Il valore delle parole gentili verso se stessi
Le parole che utilizziamo ogni giorno hanno un peso. Possono incoraggiare, sostenere, ferire o farci sentire più soli. Questo vale anche per le parole che rivolgiamo a noi stessi. Il modo in cui ci parliamo, soprattutto nei momenti di difficoltà, può influenzare profondamente il modo in cui ci sentiamo e il modo in cui affrontiamo ciò che ci accade.
Spesso siamo molto più comprensivi con gli altri che con noi stessi. Di fronte a un errore sappiamo trovare parole di conforto per una persona a cui vogliamo bene, mentre con noi possiamo diventare severi e giudicanti: “Avrei dovuto fare meglio”, “Non sono capace”, “Sbaglio sempre”, “Dovevo essere più forte”.
Quella voce interiore può diventare, nel tempo, un compagno costante. Per questo imparare a riconoscere il modo in cui ci parliamo è un primo passo per prenderci maggiore cura di noi stessi.
Parlarsi con gentilezza aiuta a:
- affrontare gli errori senza giudicarsi continuamente;
- riconoscere i propri limiti senza sentirsi inadeguati;
- sviluppare una maggiore fiducia nelle proprie capacità;
- accogliere le emozioni con maggiore comprensione;
- attraversare i momenti difficili con più pazienza verso se stessi.
Essere gentili con se stessi non significa giustificare ogni comportamento, ignorare i propri errori o smettere di mettersi in discussione. Significa imparare a riconoscere ciò che non ha funzionato senza trasformare un errore in un giudizio sul proprio valore come persona.
Le parole gentili verso se stessi non sono:
- pensieri positivi da ripetere a tutti i costi;
- il convincersi che tutto andrà sempre bene;
- un modo per evitare le proprie responsabilità;
- un segno di debolezza o di fragilità.
Sono, piuttosto, un modo più rispettoso e realistico di stare dalla propria parte.

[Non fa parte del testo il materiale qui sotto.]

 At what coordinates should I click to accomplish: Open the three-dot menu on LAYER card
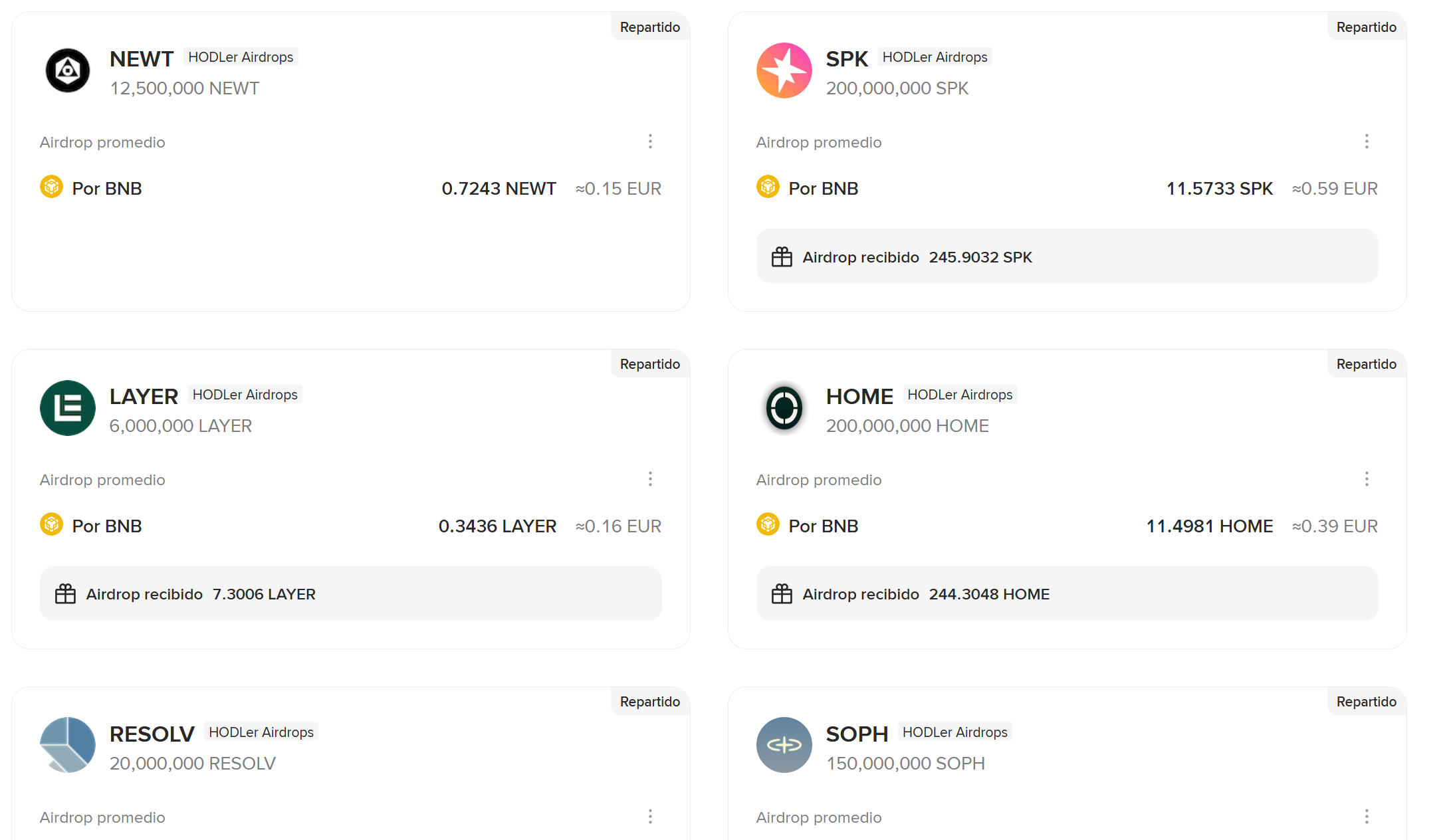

Significa poter dire: “Sto attraversando un momento difficile”, “Ho fatto un errore, ma posso imparare da quello che è successo”, “Non devo essere perfetto”, “Anche oggi sto facendo del mio meglio”.
A volte basta fermarsi e ascoltare il proprio dialogo interiore per accorgersi di quanto siamo severi con noi stessi. Chiederci se useremmo quelle stesse parole con una persona a cui vogliamo bene può aiutarci a cambiare prospettiva.
Imparare a parlarsi con gentilezza richiede tempo. Non significa eliminare le critiche o le insicurezze, ma imparare a riconoscerle e a rispondere con maggiore comprensione. È un piccolo gesto quotidiano che può modificare, poco alla volta, il modo in cui viviamo la relazione con noi stessi.
Prendersi cura di sé passa anche dalle parole. Perché il modo in cui ci rivolgiamo a noi stessi può diventare una forma di sostegno nei momenti difficili, un luogo interiore in cui sentirsi accolti e non giudicati.
La curiosa contraddizione è che quando mi accetto così come sono, allora posso cambiare.